**Assignment:** In the records that follow, locate every line with "agent" and extract it.

**Available data:**
********************

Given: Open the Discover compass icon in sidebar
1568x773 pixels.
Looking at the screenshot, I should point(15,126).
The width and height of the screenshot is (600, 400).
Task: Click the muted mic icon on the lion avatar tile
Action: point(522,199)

********************

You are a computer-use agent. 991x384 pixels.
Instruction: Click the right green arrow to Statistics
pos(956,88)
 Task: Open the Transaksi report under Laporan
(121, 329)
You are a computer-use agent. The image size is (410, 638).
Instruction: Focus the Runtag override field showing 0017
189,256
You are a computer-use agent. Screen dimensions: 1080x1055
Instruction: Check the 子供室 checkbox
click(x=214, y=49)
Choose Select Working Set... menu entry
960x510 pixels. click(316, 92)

********************

**Written answer:**
You are a computer-use agent. 991x384 pixels.
You are a computer-use agent. The image size is (410, 638).
You are a computer-use agent. Screen dimensions: 1080x1055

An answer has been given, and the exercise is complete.